Franz lui secoua la main.

— Eh bien, père Hans, dit-il avec un grand sérieux, si je n’étais pas amoureux comme un fou, je crois que j’épouserais votre fille… Vous êtes la perle des marchands d’habits, et je suis sûr qu’il n’y a pas dans toute la ville un si brave homme que vous… Sur ma foi ! Je reviendrai vous voir souvent et j’apporterai une belle croix d’or à ma petite amie Gertraud, qui fait la moue dans son coin, et qui me trouve le garçon le plus fat du monde !… En attendant, puisque je ne suis pas mort, je vous apporte de l’argent, afin que vous me rendiez ma garde-robe.

— Vous n’avez donc pas dépensé vos deux cent cinquante francs ?

— Par exemple ! s’écria Franz scandalisé ; — j’ai dépensé le double.

— Mais… comment ça ? dit le marchand d’habits.

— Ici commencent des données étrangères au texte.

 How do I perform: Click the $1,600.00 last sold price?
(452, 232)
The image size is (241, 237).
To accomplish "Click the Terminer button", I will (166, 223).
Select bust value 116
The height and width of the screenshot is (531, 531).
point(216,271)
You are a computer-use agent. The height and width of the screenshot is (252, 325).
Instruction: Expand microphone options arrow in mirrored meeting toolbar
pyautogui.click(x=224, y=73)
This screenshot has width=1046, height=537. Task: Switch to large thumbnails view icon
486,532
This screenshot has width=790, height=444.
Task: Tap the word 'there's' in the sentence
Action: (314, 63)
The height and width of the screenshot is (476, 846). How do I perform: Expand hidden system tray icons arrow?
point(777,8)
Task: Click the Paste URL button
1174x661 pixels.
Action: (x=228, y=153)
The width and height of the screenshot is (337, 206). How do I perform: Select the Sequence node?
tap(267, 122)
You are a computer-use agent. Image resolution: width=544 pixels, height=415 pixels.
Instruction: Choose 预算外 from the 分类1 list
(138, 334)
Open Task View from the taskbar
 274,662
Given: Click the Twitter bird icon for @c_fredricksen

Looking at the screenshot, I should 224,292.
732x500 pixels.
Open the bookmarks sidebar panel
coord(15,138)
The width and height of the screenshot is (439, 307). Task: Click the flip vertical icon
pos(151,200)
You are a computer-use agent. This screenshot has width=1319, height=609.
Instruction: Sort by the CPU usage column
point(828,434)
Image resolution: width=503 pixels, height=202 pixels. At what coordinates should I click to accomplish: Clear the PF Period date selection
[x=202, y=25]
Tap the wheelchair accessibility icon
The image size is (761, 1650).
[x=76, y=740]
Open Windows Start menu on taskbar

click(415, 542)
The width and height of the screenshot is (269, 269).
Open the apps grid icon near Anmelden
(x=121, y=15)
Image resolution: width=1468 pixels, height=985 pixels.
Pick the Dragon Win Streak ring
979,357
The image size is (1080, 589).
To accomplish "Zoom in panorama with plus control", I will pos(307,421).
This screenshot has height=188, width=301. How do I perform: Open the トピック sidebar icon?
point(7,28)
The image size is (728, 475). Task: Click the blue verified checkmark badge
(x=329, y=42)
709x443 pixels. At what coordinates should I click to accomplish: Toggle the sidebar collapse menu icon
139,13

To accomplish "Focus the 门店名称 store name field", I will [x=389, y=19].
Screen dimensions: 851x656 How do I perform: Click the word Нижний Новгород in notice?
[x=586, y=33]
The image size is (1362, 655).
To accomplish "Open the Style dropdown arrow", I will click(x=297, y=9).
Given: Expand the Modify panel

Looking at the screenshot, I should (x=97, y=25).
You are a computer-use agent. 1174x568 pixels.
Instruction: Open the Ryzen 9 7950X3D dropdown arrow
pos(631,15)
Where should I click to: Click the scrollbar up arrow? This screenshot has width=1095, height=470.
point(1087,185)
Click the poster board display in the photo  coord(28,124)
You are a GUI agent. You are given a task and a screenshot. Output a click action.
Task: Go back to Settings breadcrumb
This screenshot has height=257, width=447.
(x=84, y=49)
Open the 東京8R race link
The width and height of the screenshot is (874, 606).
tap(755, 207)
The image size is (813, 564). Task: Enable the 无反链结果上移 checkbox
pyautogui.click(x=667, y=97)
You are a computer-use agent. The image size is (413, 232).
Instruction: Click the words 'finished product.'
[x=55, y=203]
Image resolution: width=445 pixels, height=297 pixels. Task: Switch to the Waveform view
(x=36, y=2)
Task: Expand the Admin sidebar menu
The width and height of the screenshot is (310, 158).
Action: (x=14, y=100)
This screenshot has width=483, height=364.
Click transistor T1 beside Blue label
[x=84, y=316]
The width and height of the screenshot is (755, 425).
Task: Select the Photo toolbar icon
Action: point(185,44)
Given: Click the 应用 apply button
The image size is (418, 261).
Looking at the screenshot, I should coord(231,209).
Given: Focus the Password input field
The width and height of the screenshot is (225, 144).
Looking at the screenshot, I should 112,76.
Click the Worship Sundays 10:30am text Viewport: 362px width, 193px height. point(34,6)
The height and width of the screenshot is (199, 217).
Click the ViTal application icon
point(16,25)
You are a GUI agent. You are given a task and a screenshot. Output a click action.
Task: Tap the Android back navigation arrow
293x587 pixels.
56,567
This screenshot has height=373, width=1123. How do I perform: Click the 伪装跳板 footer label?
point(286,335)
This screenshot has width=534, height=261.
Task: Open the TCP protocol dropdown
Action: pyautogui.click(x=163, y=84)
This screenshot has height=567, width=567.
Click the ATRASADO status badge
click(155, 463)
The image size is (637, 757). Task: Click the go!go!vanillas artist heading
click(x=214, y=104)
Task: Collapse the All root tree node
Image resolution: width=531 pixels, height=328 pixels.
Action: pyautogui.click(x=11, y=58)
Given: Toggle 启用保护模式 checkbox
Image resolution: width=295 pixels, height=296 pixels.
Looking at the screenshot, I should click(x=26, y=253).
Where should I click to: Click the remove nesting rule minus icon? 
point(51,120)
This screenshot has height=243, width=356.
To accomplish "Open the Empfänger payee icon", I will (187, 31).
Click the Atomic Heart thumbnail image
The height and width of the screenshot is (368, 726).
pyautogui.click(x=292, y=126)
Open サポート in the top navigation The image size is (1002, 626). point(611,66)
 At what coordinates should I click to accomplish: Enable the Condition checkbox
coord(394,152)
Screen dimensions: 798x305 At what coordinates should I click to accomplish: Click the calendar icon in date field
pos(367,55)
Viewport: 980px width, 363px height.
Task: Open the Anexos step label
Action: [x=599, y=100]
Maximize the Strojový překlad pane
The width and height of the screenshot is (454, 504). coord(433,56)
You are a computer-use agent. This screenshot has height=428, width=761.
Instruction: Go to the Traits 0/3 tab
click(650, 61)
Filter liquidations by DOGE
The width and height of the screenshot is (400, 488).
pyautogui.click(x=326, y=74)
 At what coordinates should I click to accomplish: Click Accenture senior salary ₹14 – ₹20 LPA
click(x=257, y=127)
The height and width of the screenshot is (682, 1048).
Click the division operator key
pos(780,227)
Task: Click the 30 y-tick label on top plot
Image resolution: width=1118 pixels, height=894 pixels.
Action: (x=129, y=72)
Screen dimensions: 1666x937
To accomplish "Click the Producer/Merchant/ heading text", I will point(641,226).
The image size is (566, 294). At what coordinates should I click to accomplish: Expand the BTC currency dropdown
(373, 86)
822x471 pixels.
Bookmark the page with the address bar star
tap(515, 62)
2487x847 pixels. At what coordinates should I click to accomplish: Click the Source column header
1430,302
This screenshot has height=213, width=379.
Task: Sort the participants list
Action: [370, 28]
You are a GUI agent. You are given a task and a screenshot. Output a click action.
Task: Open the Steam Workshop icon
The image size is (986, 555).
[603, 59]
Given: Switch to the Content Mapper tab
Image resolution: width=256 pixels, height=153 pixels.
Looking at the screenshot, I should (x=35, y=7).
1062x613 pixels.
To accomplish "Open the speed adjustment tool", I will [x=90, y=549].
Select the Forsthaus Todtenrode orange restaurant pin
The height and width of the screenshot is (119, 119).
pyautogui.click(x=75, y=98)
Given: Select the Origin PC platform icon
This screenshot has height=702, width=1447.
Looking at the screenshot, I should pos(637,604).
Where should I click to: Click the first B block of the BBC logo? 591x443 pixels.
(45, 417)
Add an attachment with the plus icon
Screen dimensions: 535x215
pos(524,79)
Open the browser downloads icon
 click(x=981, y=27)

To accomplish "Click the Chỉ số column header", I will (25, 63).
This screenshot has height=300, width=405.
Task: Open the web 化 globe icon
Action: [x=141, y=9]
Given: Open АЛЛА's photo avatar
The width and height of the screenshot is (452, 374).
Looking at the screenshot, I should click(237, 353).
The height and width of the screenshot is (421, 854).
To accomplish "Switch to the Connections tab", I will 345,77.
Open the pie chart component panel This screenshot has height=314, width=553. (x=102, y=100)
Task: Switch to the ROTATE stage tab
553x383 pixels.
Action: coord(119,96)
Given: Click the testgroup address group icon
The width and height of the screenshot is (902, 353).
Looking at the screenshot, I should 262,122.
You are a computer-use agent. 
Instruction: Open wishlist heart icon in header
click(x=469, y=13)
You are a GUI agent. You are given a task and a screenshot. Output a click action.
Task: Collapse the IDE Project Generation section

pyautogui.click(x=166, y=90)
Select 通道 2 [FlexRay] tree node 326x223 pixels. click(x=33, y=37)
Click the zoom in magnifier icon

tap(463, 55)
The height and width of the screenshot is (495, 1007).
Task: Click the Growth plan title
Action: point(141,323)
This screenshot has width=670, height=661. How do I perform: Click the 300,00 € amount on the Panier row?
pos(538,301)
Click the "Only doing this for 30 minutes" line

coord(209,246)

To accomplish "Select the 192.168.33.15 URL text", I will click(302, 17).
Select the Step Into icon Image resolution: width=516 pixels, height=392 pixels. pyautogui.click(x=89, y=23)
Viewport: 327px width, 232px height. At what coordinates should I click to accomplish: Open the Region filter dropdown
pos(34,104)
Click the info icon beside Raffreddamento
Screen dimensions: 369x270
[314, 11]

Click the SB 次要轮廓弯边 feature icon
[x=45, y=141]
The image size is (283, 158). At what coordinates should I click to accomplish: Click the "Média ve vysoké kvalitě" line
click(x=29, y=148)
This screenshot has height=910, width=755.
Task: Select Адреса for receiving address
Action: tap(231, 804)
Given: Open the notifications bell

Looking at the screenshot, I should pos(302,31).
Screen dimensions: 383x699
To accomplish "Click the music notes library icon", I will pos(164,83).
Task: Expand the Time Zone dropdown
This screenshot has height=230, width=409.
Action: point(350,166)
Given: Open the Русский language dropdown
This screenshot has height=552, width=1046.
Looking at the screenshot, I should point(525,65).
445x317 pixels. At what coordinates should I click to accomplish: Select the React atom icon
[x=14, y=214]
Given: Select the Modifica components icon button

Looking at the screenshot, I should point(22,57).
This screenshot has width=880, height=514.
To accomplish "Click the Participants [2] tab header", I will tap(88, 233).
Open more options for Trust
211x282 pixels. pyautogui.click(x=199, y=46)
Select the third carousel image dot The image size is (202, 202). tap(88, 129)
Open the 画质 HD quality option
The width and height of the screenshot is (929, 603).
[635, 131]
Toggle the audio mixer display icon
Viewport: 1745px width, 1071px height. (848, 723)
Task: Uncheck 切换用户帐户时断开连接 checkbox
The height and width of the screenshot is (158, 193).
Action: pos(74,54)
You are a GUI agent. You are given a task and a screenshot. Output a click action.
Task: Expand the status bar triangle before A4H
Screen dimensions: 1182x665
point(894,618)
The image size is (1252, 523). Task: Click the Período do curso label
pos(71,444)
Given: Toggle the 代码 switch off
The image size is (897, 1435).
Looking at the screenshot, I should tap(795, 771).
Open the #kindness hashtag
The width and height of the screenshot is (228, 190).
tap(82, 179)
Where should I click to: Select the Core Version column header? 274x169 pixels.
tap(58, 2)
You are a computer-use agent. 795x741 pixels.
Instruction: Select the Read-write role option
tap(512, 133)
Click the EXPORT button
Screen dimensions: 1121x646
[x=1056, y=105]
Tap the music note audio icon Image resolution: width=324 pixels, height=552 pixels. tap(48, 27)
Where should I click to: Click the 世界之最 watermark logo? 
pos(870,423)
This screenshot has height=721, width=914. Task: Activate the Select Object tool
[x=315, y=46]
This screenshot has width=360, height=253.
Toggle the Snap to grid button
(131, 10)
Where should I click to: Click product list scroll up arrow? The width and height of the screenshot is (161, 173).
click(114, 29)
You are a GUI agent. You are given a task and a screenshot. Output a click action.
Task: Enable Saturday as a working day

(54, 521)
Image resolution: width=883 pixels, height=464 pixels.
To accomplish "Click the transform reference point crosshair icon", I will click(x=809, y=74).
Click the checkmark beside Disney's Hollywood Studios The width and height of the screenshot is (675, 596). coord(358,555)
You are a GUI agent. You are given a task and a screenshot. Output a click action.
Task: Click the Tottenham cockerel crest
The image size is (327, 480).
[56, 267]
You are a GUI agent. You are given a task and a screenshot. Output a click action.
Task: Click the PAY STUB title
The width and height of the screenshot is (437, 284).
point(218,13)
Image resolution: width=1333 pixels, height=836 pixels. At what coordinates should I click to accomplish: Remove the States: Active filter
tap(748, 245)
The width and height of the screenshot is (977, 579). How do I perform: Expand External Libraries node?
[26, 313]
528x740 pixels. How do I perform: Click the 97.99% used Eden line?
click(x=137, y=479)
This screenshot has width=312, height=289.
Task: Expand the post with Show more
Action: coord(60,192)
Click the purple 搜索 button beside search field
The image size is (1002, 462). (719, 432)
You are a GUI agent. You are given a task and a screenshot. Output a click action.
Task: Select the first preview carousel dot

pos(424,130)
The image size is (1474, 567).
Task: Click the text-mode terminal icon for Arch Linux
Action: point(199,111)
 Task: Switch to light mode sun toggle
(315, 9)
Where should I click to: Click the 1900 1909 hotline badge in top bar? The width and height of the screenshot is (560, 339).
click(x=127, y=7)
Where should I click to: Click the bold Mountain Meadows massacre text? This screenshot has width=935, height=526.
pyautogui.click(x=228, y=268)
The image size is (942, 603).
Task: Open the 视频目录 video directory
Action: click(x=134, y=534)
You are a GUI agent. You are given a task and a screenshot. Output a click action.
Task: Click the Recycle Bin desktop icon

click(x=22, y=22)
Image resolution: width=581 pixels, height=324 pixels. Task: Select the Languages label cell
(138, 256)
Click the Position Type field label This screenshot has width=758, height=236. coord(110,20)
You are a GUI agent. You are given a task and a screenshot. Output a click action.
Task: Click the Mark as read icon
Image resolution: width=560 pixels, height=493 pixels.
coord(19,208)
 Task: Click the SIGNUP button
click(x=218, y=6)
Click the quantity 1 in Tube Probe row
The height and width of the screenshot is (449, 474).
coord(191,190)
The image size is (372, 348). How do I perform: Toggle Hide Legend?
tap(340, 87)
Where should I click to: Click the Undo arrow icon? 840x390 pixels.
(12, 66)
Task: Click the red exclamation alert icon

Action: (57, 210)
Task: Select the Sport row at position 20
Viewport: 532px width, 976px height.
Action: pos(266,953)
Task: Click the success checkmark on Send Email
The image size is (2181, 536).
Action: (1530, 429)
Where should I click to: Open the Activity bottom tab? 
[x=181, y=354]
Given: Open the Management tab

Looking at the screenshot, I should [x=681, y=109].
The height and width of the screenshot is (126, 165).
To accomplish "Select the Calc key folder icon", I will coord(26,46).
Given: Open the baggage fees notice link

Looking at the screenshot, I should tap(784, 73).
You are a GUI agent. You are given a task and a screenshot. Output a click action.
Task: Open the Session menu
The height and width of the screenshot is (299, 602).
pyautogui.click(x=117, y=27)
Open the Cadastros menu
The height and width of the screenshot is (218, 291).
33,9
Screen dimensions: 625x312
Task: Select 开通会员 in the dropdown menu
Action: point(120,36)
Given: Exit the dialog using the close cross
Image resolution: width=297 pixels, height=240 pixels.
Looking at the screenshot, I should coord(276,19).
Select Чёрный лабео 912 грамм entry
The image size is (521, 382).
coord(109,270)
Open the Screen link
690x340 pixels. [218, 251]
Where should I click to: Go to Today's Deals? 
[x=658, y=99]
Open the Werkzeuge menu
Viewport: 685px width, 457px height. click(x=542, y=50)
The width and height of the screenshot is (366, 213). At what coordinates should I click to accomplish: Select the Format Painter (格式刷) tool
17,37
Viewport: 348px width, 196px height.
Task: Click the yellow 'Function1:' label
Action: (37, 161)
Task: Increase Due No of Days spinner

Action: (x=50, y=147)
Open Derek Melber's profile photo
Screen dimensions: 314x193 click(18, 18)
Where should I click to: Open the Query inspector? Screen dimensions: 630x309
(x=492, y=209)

— Ah ! père Hans, père Hans ! interrompit le jeune homme, si je vous disais tout ce qui m’est arrivé cette nuit, vous ne voudriez pas y croire, car cela ressemble à un rêve de malade… Moi-même, il y a des instants où je me demande si j’étais bien éveillé !…

Il sortit de sa poche la bourse pleine de souverains allemands et en jeta une vingtaine sur la table.

— Cet or est de bon aloi ? dit-il.

Hans prit un des souverains et l’examina longuement. Pendant qu’il le retournait en tout sens, un demi-sourire était autour de sa lèvre, et ses yeux brillaient sous sa paupière baissée. Évidemment, ce n’était pas la pièce d’or seule qui le préoccupait, et son esprit voyageait ailleurs.

— Cet or est bon, murmura-t-il, et chacune de ces pièces vaut dix florins treize kreutzers d’Autriche… Les auriez-vous trouvées ?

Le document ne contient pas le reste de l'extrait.